RECORD EXCERPTS

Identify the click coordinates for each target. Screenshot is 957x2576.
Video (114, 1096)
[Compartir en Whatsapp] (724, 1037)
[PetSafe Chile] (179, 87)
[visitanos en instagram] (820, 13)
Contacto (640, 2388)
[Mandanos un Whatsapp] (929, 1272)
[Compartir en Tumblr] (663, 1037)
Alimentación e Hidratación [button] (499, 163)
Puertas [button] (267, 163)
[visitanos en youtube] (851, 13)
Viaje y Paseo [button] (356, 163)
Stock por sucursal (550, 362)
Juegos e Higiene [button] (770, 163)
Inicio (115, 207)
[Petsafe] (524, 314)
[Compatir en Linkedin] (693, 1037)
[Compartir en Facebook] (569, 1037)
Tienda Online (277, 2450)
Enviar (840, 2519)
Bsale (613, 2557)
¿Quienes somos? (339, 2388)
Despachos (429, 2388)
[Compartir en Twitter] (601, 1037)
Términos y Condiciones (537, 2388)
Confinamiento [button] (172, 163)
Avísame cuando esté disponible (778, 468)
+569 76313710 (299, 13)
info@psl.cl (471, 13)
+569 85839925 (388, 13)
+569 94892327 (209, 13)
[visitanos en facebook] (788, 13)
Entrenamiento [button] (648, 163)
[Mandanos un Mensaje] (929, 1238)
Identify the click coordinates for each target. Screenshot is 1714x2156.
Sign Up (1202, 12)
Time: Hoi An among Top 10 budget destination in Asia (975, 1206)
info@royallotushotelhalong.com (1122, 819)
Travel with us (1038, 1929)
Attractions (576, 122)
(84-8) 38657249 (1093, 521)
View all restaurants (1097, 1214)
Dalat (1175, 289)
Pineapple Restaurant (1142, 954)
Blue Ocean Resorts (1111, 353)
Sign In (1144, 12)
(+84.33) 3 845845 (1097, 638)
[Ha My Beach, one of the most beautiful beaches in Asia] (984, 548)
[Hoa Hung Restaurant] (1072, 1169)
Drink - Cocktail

DIRECTIONS
Transcribe the entire listing without a single omission.

RESPONSE BOX
Identify the click coordinates for each target. Screenshot is 957x2576.
Video (114, 1096)
[Compartir en Whatsapp] (724, 1037)
[PetSafe Chile] (179, 87)
[visitanos en instagram] (820, 13)
Contacto (640, 2388)
[Mandanos un Whatsapp] (929, 1272)
[Compartir en Tumblr] (663, 1037)
Alimentación e Hidratación [button] (499, 163)
Puertas [button] (267, 163)
[visitanos en youtube] (851, 13)
Viaje y Paseo [button] (356, 163)
Stock por sucursal (550, 362)
Juegos e Higiene [button] (770, 163)
Inicio (115, 207)
[Petsafe] (524, 314)
[Compatir en Linkedin] (693, 1037)
[Compartir en Facebook] (569, 1037)
Tienda Online (277, 2450)
Enviar (840, 2519)
Bsale (613, 2557)
¿Quienes somos? (339, 2388)
Despachos (429, 2388)
[Compartir en Twitter] (601, 1037)
Términos y Condiciones (537, 2388)
Confinamiento [button] (172, 163)
Avísame cuando esté disponible (778, 468)
+569 76313710 (299, 13)
info@psl.cl (471, 13)
+569 85839925 (388, 13)
+569 94892327 (209, 13)
[visitanos en facebook] (788, 13)
Entrenamiento [button] (648, 163)
[Mandanos un Mensaje] (929, 1238)
Identify the click coordinates for each target. Screenshot is 1714x2156.
Sign Up (1202, 12)
Time: Hoi An among Top 10 budget destination in Asia (975, 1206)
info@royallotushotelhalong.com (1122, 819)
Travel with us (1038, 1929)
Attractions (576, 122)
(84-8) 38657249 (1093, 521)
View all restaurants (1097, 1214)
Dalat (1175, 289)
Pineapple Restaurant (1142, 954)
Blue Ocean Resorts (1111, 353)
Sign In (1144, 12)
(+84.33) 3 845845 (1097, 638)
[Ha My Beach, one of the most beautiful beaches in Asia] (984, 548)
[Hoa Hung Restaurant] (1072, 1169)
Drink - Cocktail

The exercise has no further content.